→ Instructions for the task
Among the lines of the entries below, count those containing the word "will" and answer with the number only.

☆ ☆ ☆ ☆

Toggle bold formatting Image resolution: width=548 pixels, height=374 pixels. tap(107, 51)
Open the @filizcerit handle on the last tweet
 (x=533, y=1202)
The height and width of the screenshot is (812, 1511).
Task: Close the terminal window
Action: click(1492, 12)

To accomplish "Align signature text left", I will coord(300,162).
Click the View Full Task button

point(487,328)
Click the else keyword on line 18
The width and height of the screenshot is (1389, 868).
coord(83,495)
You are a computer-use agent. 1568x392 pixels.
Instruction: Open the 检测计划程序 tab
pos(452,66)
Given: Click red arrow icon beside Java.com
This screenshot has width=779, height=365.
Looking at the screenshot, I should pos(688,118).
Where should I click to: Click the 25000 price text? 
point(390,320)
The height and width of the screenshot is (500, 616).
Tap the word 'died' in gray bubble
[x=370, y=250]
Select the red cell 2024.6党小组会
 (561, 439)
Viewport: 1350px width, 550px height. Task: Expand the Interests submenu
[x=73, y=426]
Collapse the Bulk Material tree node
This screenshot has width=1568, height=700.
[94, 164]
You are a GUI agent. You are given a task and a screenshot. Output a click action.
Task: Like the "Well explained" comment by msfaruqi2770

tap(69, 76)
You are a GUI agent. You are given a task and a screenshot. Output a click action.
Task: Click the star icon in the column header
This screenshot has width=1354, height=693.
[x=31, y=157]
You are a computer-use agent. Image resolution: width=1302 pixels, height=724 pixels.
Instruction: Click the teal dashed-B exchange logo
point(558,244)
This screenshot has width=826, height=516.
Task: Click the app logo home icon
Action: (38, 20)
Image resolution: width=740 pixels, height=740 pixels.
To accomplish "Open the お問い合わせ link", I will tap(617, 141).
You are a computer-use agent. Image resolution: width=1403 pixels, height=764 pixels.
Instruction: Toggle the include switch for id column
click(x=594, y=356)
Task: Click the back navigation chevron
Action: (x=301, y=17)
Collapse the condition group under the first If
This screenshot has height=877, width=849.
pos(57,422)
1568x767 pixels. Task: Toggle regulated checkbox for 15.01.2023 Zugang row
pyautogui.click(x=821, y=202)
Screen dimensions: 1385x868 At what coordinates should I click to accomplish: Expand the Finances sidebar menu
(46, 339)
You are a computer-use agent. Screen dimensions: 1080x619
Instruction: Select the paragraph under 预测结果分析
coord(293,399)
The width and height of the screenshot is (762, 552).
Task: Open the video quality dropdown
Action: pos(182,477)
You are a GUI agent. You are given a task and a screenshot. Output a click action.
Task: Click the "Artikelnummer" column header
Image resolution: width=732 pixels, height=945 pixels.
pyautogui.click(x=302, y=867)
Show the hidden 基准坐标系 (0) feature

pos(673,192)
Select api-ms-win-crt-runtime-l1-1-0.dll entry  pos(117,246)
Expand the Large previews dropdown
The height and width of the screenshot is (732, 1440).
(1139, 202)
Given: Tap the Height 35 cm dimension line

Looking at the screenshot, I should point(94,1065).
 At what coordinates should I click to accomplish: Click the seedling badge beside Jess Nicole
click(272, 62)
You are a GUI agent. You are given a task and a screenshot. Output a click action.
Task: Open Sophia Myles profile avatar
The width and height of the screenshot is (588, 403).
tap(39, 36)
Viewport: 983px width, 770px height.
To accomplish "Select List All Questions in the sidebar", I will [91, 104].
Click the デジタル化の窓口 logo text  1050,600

☆ ☆ ☆ ☆

→ Written solution
3